TASK GOAL:
Start to finish, write out the entries exactly, leaving the pictures aside.

PROVIDED RECORDS:
== Segment start ==
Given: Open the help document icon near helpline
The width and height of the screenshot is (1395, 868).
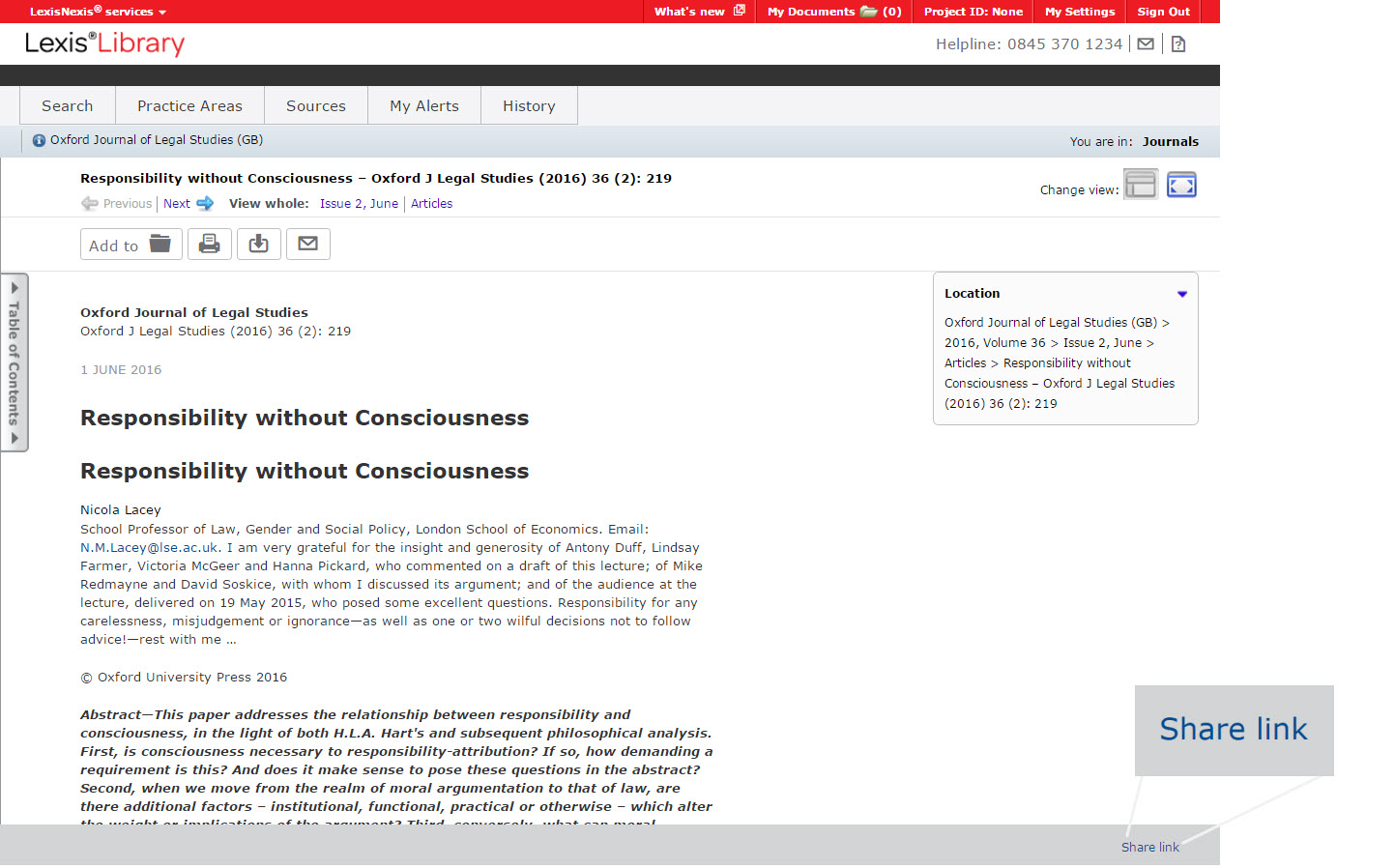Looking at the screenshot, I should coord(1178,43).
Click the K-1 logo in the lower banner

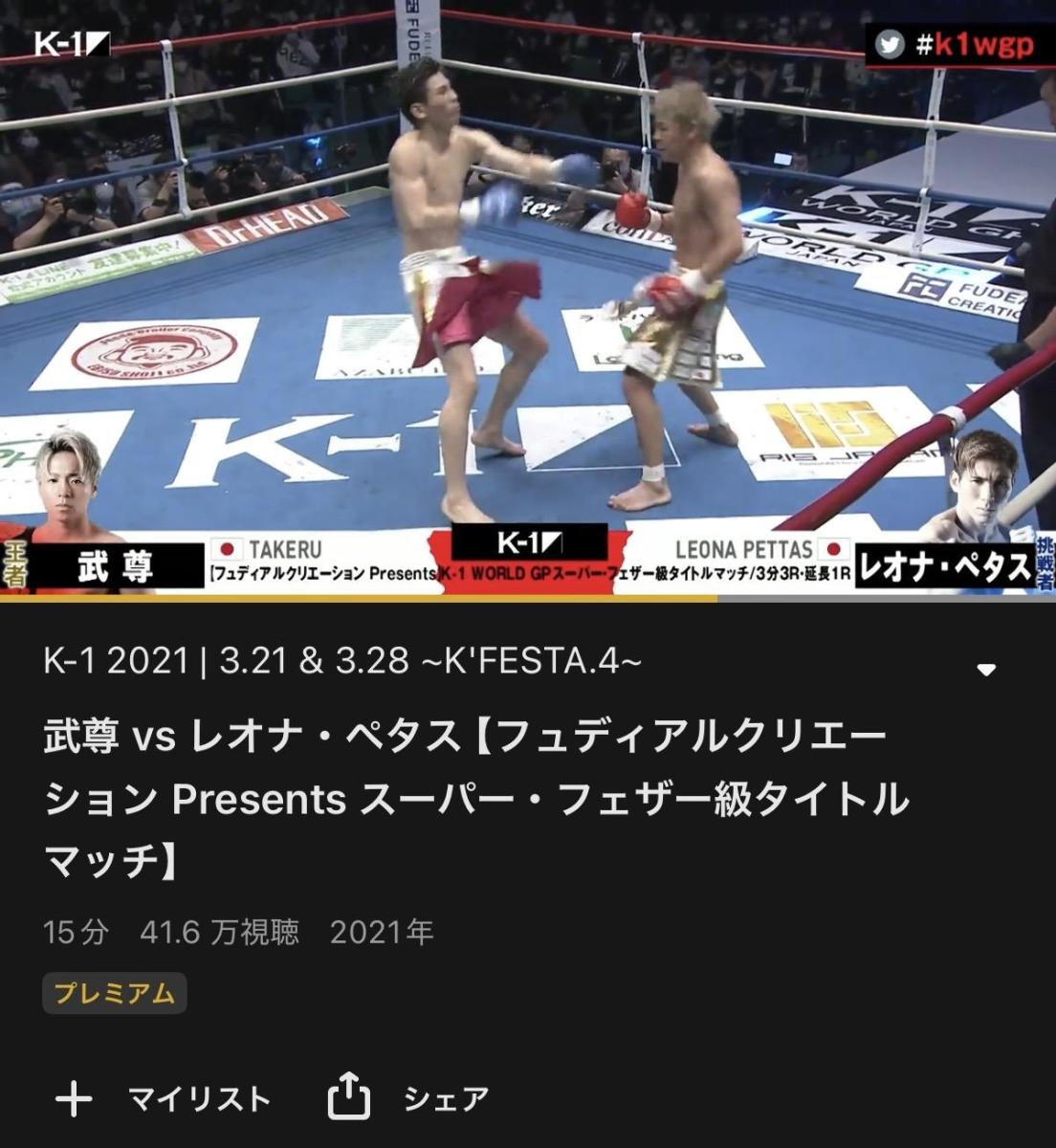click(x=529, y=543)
== Segment end ==
ANSWER SECTION:
Given: Open the help document icon near helpline
The width and height of the screenshot is (1395, 868).
Looking at the screenshot, I should coord(1178,43).
Click the K-1 logo in the lower banner

click(x=529, y=543)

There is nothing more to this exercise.